Two persons are playing a game where they take turns rolling a die (so A rolls first, then B, then A again and so on). The first person to roll a $6$ wins the game. What is the probability that the person who started the game (rolled the die first) wins?

This was the question that I was given, but I feel like the probability depends on the number of turns played? My approach was that the probability of rolling a 6 at any particular turn will be $\frac{1}{6}$. So, the probability of winning in $n$ turns will be the probability of not rolling a $6$ on the first $n-1$ turns (since if a $6$ had been rolled, that would have been the last, i.e. the $nth$ turn) and then rolling a $6$ on the $nth$ turn. The required probability would then be $$\frac{5}{6}\cdot\frac{5}{6}\cdot\frac{5}{6}\cdot...(n-1\text{ times})\cdot\frac{1}{6} = \frac{5^{n-1}}{6^n}$$

Is this train of thought correct? Or have I misunderstood something?

Answer 1

To repair a badly botched comment:

A quick way to get the result is to note that the game resets if both players miss the mark. Thus, if $p$ is the answer we seek, we have $$p=\frac 16+\frac 56\times \frac 56\times p\implies p = \frac 6{11}$$

Answer 2

The probability of winning can be seen as a sum $P = P_1+P_2+P_3+\dots$. Here $P_1$ is the probability of winning at the first turn.
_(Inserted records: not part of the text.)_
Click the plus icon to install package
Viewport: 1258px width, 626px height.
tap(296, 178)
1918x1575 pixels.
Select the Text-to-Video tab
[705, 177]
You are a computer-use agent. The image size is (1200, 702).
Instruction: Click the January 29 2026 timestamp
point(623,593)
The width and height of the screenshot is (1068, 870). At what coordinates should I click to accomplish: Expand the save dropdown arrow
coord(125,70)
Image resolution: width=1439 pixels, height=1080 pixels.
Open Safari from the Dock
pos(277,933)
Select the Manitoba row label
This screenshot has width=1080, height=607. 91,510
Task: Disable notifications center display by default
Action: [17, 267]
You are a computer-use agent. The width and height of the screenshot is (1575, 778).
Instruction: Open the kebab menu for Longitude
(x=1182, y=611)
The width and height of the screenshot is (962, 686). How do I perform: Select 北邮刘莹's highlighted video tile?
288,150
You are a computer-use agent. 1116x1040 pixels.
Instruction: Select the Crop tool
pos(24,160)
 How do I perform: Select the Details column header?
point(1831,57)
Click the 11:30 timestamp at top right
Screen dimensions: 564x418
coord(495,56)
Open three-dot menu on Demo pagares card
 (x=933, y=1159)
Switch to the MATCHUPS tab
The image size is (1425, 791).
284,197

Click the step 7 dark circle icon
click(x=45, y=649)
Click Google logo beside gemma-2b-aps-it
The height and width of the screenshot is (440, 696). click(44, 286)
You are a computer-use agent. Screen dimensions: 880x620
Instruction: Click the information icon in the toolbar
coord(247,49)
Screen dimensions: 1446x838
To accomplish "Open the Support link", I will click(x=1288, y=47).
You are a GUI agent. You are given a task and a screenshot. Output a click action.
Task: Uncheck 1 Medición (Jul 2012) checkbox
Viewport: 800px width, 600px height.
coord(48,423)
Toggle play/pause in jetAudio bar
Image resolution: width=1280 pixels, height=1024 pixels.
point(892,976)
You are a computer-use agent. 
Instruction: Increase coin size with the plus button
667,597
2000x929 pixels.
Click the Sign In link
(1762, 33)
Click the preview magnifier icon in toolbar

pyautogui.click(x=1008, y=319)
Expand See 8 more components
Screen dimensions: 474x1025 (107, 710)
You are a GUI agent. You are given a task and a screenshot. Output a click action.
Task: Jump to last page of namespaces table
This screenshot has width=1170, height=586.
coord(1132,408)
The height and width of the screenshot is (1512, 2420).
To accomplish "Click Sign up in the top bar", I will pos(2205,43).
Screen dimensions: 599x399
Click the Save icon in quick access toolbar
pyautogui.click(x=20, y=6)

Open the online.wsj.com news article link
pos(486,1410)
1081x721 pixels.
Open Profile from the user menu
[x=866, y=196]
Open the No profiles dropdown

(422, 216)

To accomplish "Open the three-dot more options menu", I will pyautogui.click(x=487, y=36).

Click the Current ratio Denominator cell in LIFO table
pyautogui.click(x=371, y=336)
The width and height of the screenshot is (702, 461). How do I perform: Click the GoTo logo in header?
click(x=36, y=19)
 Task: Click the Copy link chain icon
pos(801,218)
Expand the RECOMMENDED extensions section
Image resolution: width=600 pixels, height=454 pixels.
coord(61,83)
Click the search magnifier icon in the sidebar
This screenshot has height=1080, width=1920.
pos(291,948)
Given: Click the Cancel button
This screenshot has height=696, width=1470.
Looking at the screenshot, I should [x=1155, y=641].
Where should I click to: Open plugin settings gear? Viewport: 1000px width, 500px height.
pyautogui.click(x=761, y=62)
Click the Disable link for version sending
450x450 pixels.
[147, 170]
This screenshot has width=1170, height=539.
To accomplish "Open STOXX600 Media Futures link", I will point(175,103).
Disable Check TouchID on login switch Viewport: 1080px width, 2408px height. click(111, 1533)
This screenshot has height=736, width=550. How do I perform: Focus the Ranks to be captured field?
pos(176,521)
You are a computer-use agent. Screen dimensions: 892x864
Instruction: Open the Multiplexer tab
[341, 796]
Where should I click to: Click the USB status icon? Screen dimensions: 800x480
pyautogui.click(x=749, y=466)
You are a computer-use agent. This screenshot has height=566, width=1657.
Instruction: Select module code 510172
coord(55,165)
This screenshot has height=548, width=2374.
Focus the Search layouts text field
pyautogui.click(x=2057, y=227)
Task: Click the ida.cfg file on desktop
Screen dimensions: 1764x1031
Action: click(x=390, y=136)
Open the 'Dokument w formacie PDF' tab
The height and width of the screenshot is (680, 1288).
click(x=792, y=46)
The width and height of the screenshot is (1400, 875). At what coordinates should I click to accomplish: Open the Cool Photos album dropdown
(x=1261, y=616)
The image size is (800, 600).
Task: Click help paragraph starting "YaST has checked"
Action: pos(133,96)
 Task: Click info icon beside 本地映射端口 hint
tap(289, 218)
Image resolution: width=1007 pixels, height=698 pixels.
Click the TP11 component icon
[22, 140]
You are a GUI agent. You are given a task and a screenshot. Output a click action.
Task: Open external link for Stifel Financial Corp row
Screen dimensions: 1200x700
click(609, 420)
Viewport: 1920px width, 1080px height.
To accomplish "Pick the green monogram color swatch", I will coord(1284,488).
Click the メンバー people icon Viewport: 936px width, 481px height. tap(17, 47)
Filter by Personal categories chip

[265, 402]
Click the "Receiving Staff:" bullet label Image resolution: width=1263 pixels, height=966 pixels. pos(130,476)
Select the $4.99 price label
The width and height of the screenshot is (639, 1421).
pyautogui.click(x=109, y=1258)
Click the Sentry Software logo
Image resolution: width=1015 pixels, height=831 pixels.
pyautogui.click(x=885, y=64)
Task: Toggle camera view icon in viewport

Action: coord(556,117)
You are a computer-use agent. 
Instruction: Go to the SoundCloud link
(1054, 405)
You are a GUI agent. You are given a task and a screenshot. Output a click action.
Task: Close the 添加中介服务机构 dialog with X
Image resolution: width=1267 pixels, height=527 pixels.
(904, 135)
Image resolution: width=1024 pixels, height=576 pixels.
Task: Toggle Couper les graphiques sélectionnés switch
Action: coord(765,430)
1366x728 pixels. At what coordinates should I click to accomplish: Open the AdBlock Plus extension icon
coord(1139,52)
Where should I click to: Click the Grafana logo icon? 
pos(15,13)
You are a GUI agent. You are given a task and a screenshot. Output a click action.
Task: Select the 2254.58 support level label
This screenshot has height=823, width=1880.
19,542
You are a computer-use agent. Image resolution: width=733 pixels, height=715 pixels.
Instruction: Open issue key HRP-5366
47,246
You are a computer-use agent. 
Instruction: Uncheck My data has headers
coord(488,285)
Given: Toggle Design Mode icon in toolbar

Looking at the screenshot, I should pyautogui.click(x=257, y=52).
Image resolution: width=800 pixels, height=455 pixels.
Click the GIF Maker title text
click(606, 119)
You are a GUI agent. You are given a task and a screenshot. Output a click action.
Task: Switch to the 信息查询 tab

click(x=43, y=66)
Since you are the first to throw the dice, we simply have $$P_1=\frac{1}{6}\,.$$ Then $P_2$ is the probability of winning at the second term. For this you need to have rolled something which is not a 6 in the first term (which brings a factor $5/6$, than your opponent must have rolled something different from 6 (brings a factor $5/6$) and finally you must roll a 6. So you have $$P_2= \frac{5}{6}\times\frac{5}{6}\times\frac{1}{6} = \left(\frac{5}{6}\right)^2\frac{1}{6}\,.$$ Similarly $P_3$ means that: no 6 (you), no 6 (opponent), no 6 (you), no 6 (opponent), 6 (you). This brings $$P_3 = \left(\frac{5}{6}\right)^4\frac{1}{6}\,.$$ In general $$P_n= \left(\frac{5}{6}\right)^{2(n-1)}\frac{1}{6}\,.$$ Now you conclude that $$P = \sum_{n=1}^\infty P_n = \frac{1}{6}\sum_{n=0}^\infty\left(\frac{5}{6}\right)^{2n} = \frac{1}{6}\times\frac{1}{1-\frac{25}{36}}=\frac{6}{11}\,.$$

Note that in the sum one should exclude the term $n=\infty$, which is the event in which the game never ends. However $P_\infty=0$.

Answer 3

Clearly $p_A + p_B = 1$ (somebody wins). And if $A$ misses on the first throw, then $B$ is in the position that $A$ was originally in; so $p_B = (5/6)p_A$. Putting these together, you find that $p_A=6/11$ and $p_B=5/11$.